## Exercise requirements
Which lines of the records contain the word "width"? Collect each of them in full.

## Extracted entries
#####

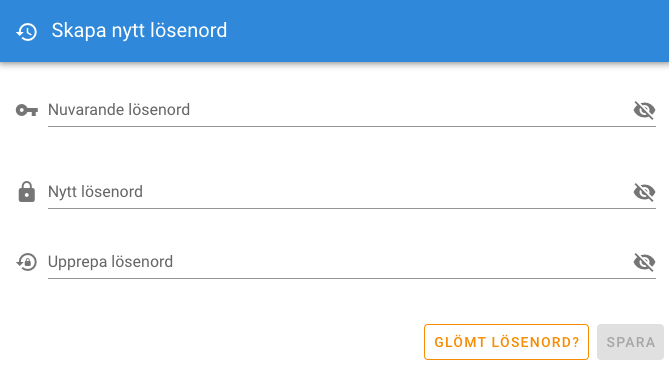Show the Nuvarande lösenord text via eye icon
The image size is (669, 367).
click(644, 110)
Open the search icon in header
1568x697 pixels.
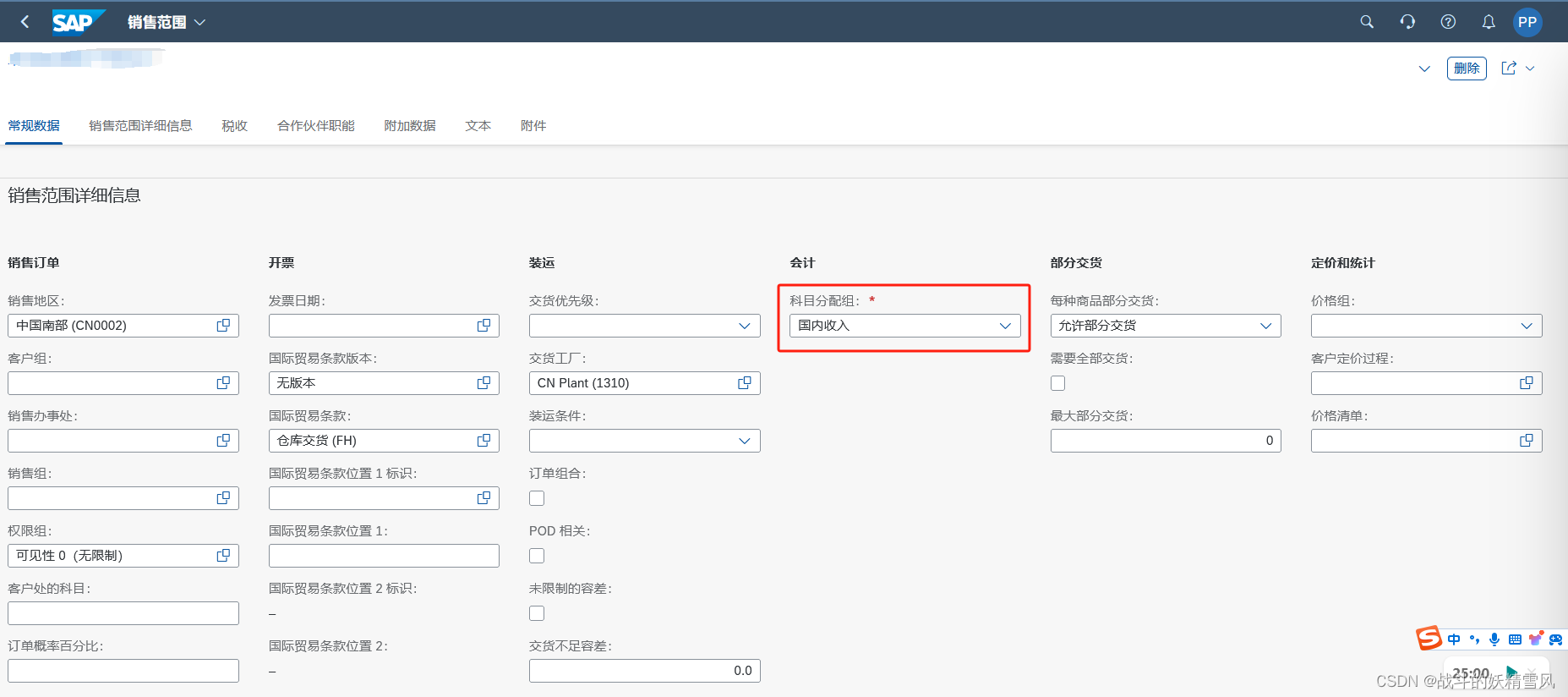pos(1367,22)
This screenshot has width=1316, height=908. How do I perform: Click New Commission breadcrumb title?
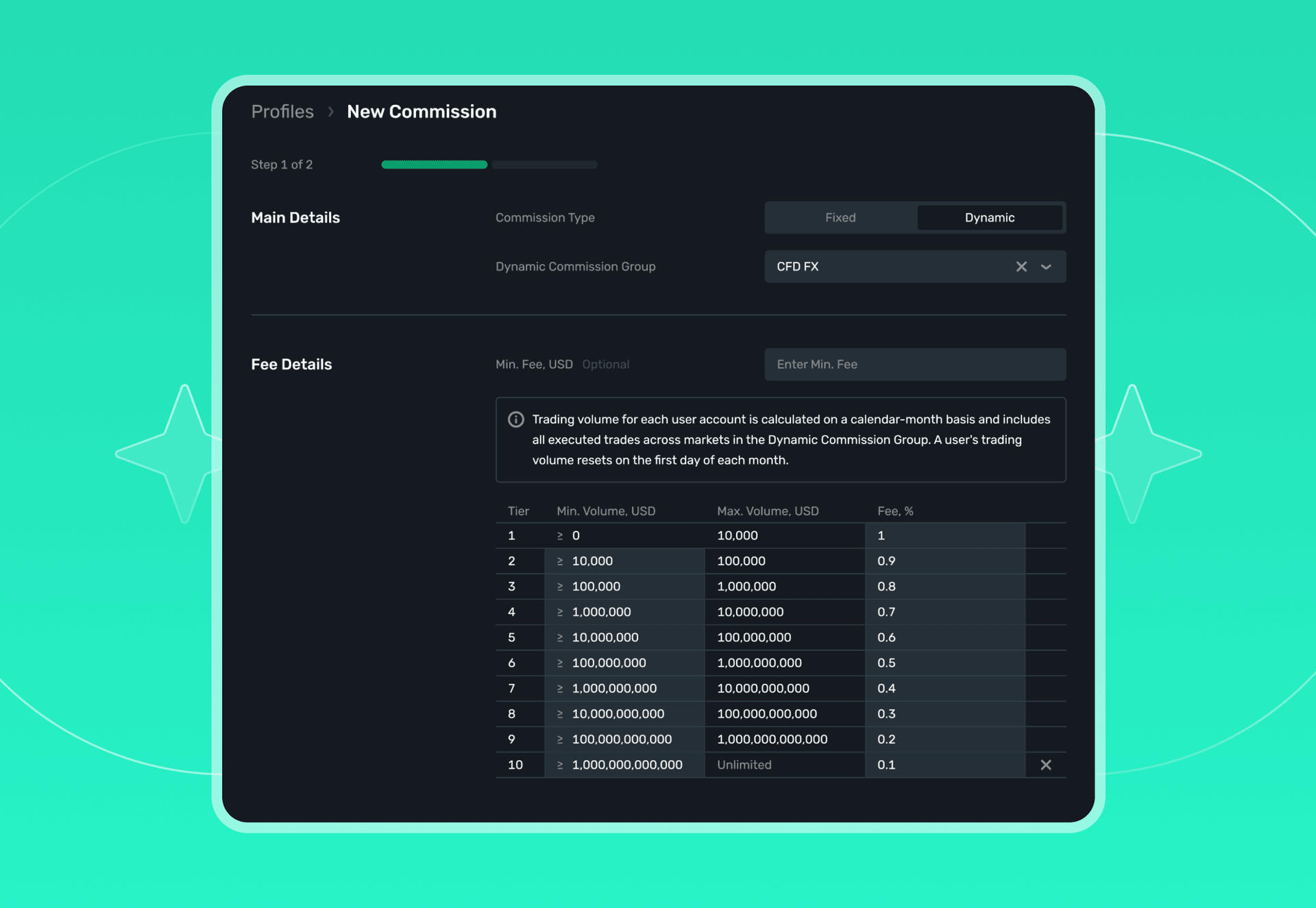(422, 112)
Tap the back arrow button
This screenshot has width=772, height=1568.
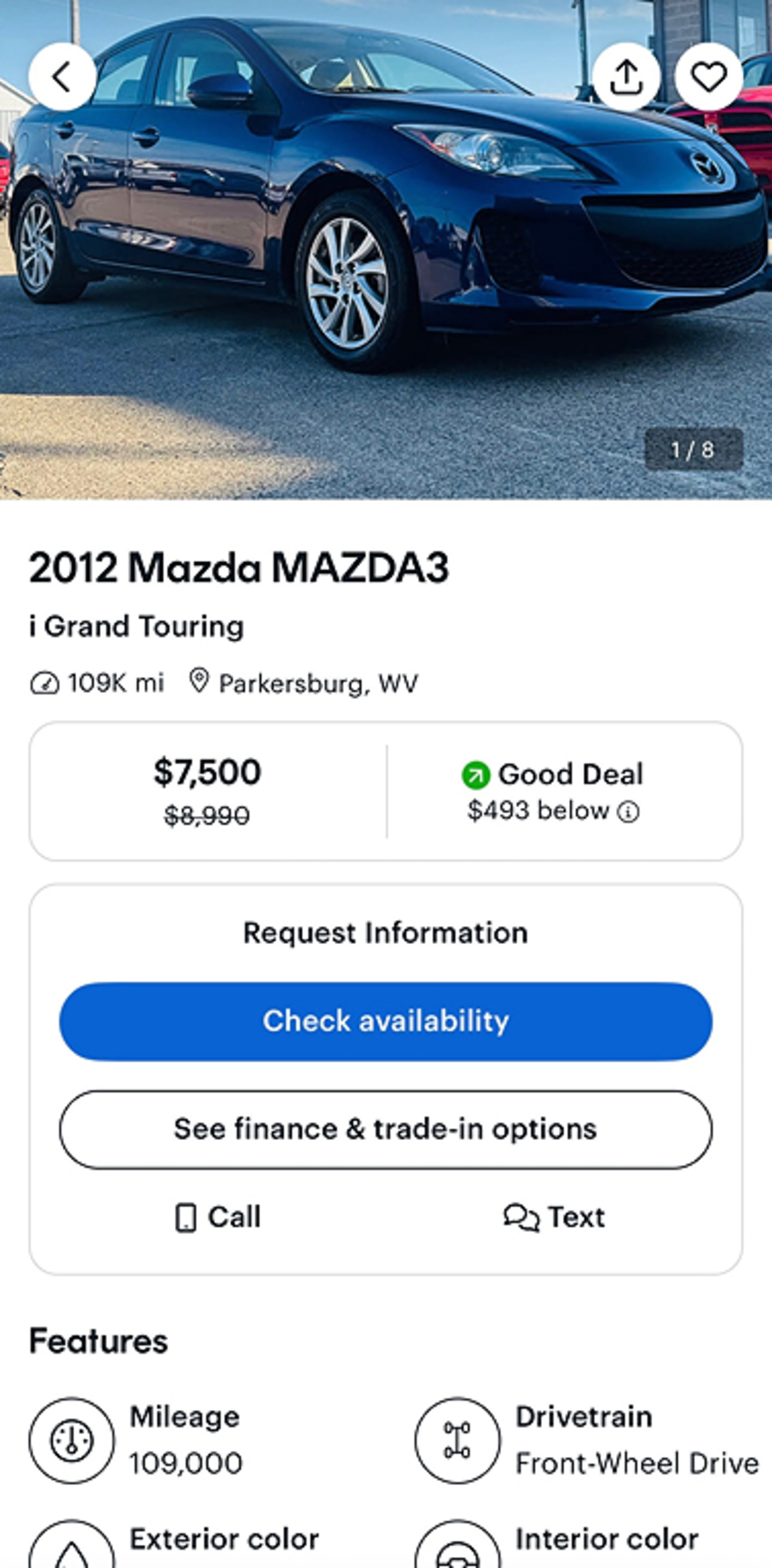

#####

## Response
This screenshot has width=1316, height=908. How do I perform: Click New Commission breadcrumb title?
This screenshot has width=772, height=1568.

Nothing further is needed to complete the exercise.